The Q&P heat treatment process was first proposed by Speer et al. [41–44][41][42][43][44]. As shown in Figure 4b [42], the treatment starts with a full or partial austenitisation followed by rapid cooling to a quenching temperature (QT) between the martensite start temperature (Ms) and martensite finish temperature (Mf) to obtain a predesignated fraction of martensite. In the subsequent partitioning treatment, the material is held at a partitioning temperature (PT), which can be equal to QT (one-step treatment) or somewhat higher than QT (two-step treatment) [53,54][53][54]. The aim of this novel process is to partition carbon into the austenite and increase the stability of this phase at room temperature, thereby improving the final ductility and toughness through the transformation induced plasticity (TRIP) effect in the retained austenite. Based on this, Liu et al. [55,56][55][56] integrated a Q&P treatment into a hot stamping process and examined its efficacy in improving the final performance of conventional hot-stamping boron steel. The ductility was increased from 6.6% to 14.8% after a Q&P treatment at 320 °C for 30 s. Zhu et al. [57] further developed a new hot air system for partitioning; this replaced the conventional furnace to easily and rapidly control the temperature of the blank after quenching with a uniform temperature distribution. However, it is still difficult to achieve isothermal partitioning process in an industrial environment. For the industrial application of Q&P in hot stamping, it is necessary to further investigate the possibility of non-isothermal partitioning and the effect of the Q&P treatment on the impact properties and resistance to hydrogen embrittlement of the steel rather than its ductility only.
Finally, post-form treatment processes have also been investigated. Owing to the high strength and hardness of hot-stamped boron steels, wear, chipping and failure in the tools used for post-form machining can cause serious damage, which in turn can lead to high costs and poor productivity [58]. Laser cutting technology is an alternative to mechanical shearing, but it requires high energy input and has a low productivity. Researchers have tried to find different ways to address these shortcomings. For example, Choi et al. [16] have proposed a new hot stamping process for softening local areas and reducing the trimming load, which can improve tool wear. Mori et al. [59] suggested a punching process for AHSS to relax the flow stress in areas with high deformation. So et al. [60] have developed warm blanking as an alternative blanking strategy; here, the temperature of the hot-stamped parts remains above the martensitic transformation temperatures (Ms or Mf) to increase the tool life by reducing the shearing load. In all these methods, it is necessary to improve the structure of the tooling, which could lead to significant additional expense in tool design and manufacturing.

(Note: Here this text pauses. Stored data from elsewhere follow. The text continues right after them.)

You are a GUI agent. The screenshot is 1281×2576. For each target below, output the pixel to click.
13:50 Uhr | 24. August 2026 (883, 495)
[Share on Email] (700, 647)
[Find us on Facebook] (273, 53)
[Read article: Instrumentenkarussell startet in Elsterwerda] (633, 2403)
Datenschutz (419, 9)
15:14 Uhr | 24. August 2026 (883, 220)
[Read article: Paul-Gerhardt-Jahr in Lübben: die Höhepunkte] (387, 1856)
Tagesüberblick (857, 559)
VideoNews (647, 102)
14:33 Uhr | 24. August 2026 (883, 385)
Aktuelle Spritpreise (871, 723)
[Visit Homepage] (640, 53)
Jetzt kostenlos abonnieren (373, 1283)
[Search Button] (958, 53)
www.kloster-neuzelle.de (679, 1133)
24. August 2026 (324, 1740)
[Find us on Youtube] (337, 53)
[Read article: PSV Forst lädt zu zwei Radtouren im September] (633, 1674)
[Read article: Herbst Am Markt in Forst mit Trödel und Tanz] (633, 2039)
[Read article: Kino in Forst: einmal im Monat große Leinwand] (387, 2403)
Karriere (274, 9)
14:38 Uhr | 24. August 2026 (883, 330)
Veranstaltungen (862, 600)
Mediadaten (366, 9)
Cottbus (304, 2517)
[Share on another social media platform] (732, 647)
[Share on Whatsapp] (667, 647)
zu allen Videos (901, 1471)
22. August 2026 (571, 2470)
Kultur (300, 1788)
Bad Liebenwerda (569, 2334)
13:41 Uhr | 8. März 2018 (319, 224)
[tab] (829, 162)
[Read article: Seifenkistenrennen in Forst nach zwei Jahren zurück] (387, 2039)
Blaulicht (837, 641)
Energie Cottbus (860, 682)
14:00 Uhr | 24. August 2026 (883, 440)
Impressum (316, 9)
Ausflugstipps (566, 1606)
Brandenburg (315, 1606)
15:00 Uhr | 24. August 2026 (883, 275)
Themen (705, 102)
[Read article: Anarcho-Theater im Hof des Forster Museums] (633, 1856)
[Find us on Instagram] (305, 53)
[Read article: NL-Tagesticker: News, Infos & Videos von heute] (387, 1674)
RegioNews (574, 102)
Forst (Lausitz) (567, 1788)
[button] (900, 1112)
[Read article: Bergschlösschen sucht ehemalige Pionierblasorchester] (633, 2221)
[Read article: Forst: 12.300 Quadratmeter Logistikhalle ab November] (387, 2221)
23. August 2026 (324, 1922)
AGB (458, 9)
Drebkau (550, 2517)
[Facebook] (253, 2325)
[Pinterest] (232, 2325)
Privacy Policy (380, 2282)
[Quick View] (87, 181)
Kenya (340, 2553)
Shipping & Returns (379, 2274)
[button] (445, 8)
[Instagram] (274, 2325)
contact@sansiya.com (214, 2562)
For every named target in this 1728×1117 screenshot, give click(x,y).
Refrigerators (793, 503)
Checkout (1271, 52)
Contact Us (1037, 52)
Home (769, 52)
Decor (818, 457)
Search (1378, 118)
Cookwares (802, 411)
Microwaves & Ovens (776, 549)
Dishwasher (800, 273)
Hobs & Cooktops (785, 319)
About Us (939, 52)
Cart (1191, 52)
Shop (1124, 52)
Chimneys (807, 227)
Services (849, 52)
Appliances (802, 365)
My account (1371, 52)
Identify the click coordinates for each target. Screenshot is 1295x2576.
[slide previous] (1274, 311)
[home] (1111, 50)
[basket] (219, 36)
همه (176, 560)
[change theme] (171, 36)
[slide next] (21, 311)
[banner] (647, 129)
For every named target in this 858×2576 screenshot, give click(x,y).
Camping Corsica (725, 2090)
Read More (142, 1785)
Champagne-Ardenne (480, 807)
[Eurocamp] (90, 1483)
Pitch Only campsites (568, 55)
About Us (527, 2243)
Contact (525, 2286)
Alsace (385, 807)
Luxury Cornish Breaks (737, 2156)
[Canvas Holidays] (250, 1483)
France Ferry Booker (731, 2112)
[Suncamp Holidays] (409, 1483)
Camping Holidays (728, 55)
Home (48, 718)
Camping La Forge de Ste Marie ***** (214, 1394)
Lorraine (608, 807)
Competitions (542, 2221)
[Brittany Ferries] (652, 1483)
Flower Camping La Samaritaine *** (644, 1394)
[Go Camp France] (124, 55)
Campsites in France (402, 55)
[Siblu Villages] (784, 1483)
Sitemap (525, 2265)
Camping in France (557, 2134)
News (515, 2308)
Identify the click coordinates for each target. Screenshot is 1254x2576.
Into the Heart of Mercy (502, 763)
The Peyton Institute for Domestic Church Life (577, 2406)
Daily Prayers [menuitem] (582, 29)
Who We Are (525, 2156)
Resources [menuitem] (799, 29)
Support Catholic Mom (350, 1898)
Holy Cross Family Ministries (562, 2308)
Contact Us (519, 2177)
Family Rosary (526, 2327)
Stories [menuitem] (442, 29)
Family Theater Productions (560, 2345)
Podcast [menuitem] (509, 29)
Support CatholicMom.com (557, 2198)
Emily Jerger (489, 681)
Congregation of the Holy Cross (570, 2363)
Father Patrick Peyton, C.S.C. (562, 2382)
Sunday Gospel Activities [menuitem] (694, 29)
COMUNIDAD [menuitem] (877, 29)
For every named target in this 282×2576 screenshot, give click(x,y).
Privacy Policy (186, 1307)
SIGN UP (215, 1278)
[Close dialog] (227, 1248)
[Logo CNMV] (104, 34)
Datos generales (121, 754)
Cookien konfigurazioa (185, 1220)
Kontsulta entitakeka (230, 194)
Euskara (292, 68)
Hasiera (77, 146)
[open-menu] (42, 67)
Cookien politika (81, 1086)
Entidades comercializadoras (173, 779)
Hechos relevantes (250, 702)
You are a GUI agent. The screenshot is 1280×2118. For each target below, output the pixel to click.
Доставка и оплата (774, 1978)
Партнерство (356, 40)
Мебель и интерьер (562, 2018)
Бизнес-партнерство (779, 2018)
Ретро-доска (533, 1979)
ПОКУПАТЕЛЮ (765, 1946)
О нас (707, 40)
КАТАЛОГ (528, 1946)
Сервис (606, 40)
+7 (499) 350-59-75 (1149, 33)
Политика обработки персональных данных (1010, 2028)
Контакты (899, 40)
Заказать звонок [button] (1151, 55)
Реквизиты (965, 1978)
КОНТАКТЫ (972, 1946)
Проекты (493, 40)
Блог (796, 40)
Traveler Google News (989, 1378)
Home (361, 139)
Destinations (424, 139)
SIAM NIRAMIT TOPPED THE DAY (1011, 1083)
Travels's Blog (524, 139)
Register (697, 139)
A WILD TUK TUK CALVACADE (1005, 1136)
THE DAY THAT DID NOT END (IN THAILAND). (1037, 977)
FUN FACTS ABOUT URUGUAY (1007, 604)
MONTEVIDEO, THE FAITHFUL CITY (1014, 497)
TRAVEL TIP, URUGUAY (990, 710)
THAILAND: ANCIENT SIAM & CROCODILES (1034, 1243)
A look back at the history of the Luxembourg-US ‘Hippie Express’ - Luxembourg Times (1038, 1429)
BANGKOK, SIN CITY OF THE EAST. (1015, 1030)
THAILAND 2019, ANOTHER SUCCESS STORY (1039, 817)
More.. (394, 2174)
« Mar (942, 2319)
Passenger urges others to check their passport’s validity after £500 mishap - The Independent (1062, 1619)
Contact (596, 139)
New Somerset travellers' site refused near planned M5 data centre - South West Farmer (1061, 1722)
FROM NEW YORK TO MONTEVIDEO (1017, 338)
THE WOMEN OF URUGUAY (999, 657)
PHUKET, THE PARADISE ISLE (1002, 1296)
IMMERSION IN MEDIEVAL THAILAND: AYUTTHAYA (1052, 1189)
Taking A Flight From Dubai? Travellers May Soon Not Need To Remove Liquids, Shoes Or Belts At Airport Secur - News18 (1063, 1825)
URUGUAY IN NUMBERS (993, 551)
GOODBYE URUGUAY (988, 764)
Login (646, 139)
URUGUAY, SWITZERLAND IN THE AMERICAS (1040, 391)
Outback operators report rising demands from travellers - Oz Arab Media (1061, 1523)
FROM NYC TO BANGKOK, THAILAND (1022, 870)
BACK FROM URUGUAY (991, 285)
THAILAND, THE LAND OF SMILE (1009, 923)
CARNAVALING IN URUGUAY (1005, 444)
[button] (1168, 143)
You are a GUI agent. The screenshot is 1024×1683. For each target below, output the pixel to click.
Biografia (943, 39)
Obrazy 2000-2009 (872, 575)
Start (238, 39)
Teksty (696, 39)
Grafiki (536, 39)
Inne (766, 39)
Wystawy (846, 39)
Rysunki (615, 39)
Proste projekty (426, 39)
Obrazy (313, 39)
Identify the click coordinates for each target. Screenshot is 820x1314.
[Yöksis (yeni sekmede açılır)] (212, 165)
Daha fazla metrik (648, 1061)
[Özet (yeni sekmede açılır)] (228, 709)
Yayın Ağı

Although, as has been seen, many new developments have been investigated in hot stamping technology in recent years, most of these remain at the level of the laboratory and cannot be applied to benefit industrial production. Recently, however, approaches in which the processing temperature is reduced have attracted much attention owing to their potential as a replacement for conventional hot stamping processes, allowing cost savings, improvements in productivity and better final mechanical properties of stamped parts.